Task item.
In full and without alteration, reproduce every record.

Collected data

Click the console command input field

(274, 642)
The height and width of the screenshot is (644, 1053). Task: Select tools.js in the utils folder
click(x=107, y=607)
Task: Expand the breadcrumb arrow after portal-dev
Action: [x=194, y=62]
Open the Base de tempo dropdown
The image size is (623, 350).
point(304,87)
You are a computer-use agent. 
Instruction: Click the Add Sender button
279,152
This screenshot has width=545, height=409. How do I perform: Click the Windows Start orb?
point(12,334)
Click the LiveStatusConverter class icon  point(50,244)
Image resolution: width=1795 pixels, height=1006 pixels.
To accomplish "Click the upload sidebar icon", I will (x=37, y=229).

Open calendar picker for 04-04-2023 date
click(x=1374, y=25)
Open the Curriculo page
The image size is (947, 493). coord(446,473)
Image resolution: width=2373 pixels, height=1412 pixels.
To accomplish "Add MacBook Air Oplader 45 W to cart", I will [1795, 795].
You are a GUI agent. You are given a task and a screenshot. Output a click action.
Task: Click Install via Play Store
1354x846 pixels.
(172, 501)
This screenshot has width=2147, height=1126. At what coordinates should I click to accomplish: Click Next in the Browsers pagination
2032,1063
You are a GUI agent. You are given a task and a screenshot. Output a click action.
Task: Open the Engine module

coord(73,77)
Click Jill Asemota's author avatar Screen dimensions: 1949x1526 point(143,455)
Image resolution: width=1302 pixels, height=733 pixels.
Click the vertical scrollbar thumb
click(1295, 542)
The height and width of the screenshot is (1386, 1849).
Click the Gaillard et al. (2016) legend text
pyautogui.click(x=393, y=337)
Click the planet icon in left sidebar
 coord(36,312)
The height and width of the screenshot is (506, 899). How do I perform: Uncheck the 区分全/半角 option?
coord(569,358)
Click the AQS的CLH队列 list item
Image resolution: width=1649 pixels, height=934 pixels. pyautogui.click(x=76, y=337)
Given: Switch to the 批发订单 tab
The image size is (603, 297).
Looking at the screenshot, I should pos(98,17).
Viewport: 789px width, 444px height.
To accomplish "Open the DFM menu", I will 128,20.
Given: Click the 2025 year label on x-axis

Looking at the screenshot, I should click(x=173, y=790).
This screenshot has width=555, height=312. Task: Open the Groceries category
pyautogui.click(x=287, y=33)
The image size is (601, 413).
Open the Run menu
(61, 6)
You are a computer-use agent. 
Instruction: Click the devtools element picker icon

Task result.
Click the console command input field

(274, 642)
The height and width of the screenshot is (644, 1053). Task: Select tools.js in the utils folder
click(x=107, y=607)
Task: Expand the breadcrumb arrow after portal-dev
Action: [x=194, y=62]
Open the Base de tempo dropdown
The image size is (623, 350).
point(304,87)
You are a computer-use agent. 
Instruction: Click the Add Sender button
279,152
This screenshot has width=545, height=409. How do I perform: Click the Windows Start orb?
point(12,334)
Click the LiveStatusConverter class icon  point(50,244)
Image resolution: width=1795 pixels, height=1006 pixels.
To accomplish "Click the upload sidebar icon", I will (x=37, y=229).

Open calendar picker for 04-04-2023 date
click(x=1374, y=25)
Open the Curriculo page
The image size is (947, 493). coord(446,473)
Image resolution: width=2373 pixels, height=1412 pixels.
To accomplish "Add MacBook Air Oplader 45 W to cart", I will [1795, 795].
You are a GUI agent. You are given a task and a screenshot. Output a click action.
Task: Click Install via Play Store
1354x846 pixels.
(172, 501)
This screenshot has width=2147, height=1126. At what coordinates should I click to accomplish: Click Next in the Browsers pagination
2032,1063
You are a GUI agent. You are given a task and a screenshot. Output a click action.
Task: Open the Engine module

coord(73,77)
Click Jill Asemota's author avatar Screen dimensions: 1949x1526 point(143,455)
Image resolution: width=1302 pixels, height=733 pixels.
Click the vertical scrollbar thumb
click(1295, 542)
The height and width of the screenshot is (1386, 1849).
Click the Gaillard et al. (2016) legend text
pyautogui.click(x=393, y=337)
Click the planet icon in left sidebar
 coord(36,312)
The height and width of the screenshot is (506, 899). How do I perform: Uncheck the 区分全/半角 option?
coord(569,358)
Click the AQS的CLH队列 list item
Image resolution: width=1649 pixels, height=934 pixels. pyautogui.click(x=76, y=337)
Given: Switch to the 批发订单 tab
The image size is (603, 297).
Looking at the screenshot, I should pos(98,17).
Viewport: 789px width, 444px height.
To accomplish "Open the DFM menu", I will 128,20.
Given: Click the 2025 year label on x-axis

Looking at the screenshot, I should click(x=173, y=790).
This screenshot has width=555, height=312. Task: Open the Groceries category
pyautogui.click(x=287, y=33)
The image size is (601, 413).
Open the Run menu
(61, 6)
You are a computer-use agent. 
Instruction: Click the devtools element picker icon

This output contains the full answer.